The family tree, which is the ultimate pyramid scheme, and like all pyramid schemes how well you do is dependent on how early you get in on the deal. The family tree, if watered correctly, is immortality for the atheist. Parts of the tree will thrive in the light, some in the dark and some will die on the vine.
I like to mix metaphors.
Every lie a family tells provides a little shade for darkness to grow.
In my mother's family, there is some shade, enough for a circus.
This is the second draft.
I have shaved the bitterness down with my mental block plane.
I hope that the telling of my secrets will help people.
There will be consequences, natural consequences, they will fall where they may.
I was raped as a child. There won't be accusations or incriminations. I want to help people and accusations and incriminations rarely help. Child rape winds its way through my family tree but it is rarely spoken of and never more than whispers in small groups. The whispers from small groups spread through the family, one private conversation that is not to be shared to another private conversation that is not to be shared.
Family members have raped other family members; the family members that have been raped will not rape their own children, most of the time.
No one talks about the children of abuse that let their children be abused. I frequent a website 1in6.org and they address this issue; the pressures and the reasons people do not report or stop abuse, even of their own family members. Even in my forties, I find it hard to empathize or sympathize with anyone that would stand by and do nothing while a child is abused.
I am aware of the irony, I don't imagine my troubled past make anyone I have hurt feel better. I ask for understanding and forgiveness and I strive to give those who have hurt me - by action or inaction - understanding and forgiveness. I am still striving. Life is a journey, becoming Catholic was a step towards me forgiving but I fall short.
This will be the last paragraph, it will keep me focused, my mind wanders.

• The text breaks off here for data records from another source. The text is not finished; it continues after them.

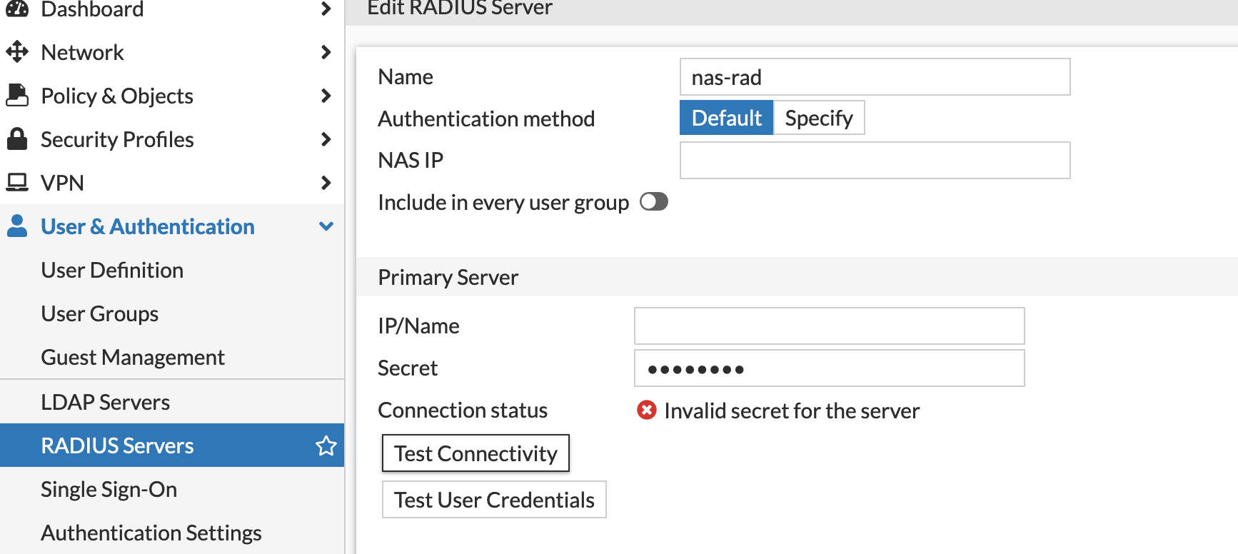Click into the NAS IP field
This screenshot has height=554, width=1238.
tap(875, 160)
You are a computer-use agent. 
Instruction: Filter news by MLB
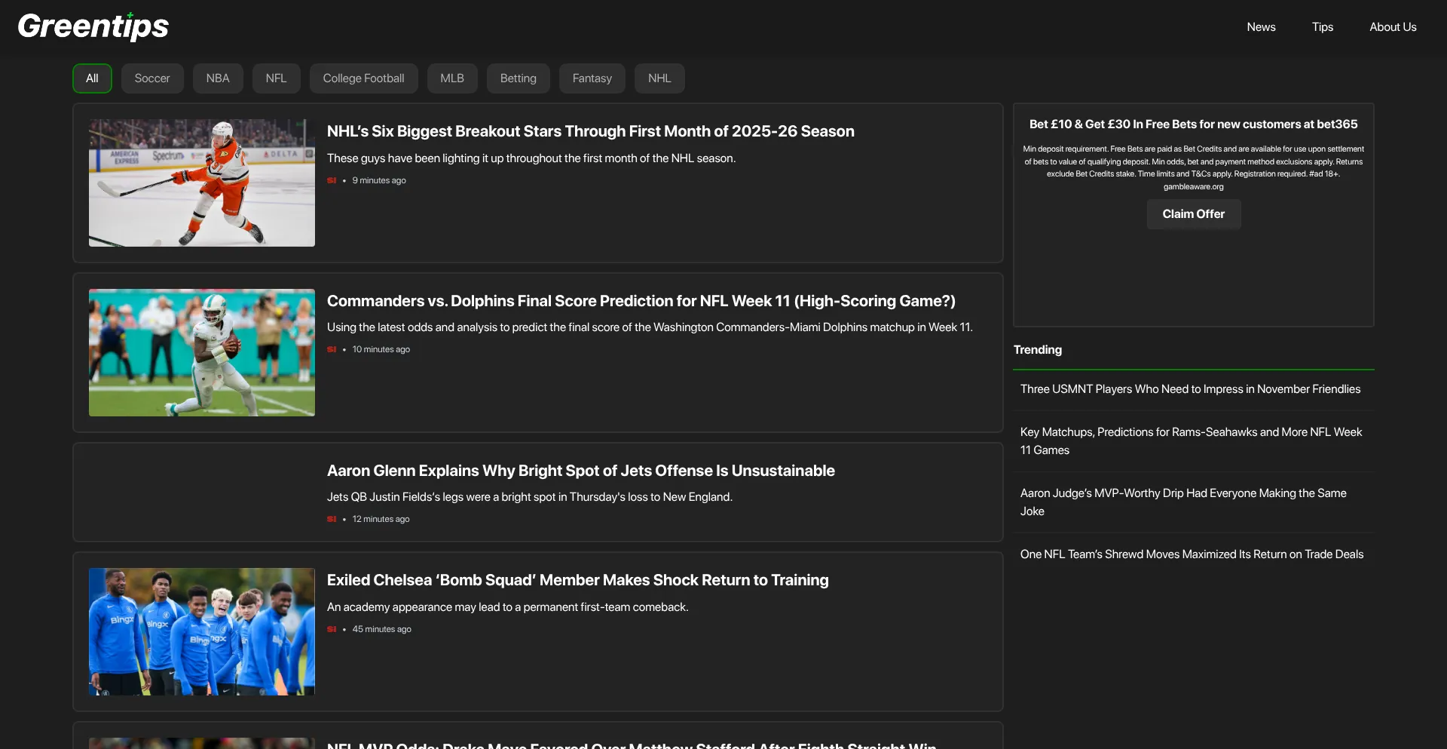[x=452, y=78]
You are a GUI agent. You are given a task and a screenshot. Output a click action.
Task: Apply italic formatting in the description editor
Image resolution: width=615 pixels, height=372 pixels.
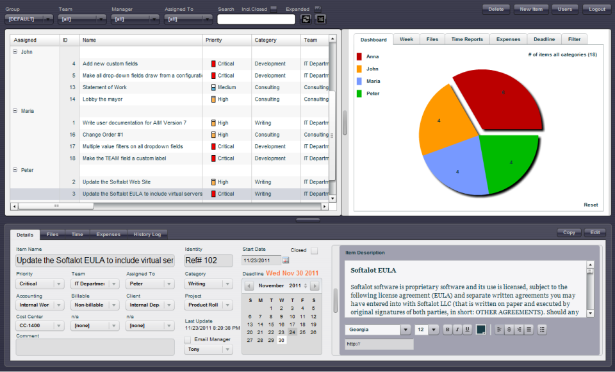(x=457, y=329)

To everyone that has been abused or knows of abuse, you should not be silent. You can be quiet just not silent. It does not matter who will be embarrassed, or hurt. Silence causes embarrassment and hurt. Truth be told things may be worse after you speak. There is more at stake than the pain you felt in the past or the pain you will feel in future. Silence is the medium that lets abuse move from generation to generation. Speaking out may not stop it, but unless the abuse has turned you into a sociopath you should be willing to speak out for the chance that others will not be hurt.